▸ What is required
Starting with the first line and ending with the last, transcribe the data exactly.
======== Data ========
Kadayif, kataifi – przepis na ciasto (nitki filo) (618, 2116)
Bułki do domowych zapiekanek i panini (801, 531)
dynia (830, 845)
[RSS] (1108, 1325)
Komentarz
========
▸ Answer area
Kadayif, kataifi – przepis na ciasto (nitki filo) (618, 2116)
Bułki do domowych zapiekanek i panini (801, 531)
dynia (830, 845)
[RSS] (1108, 1325)
Komentarz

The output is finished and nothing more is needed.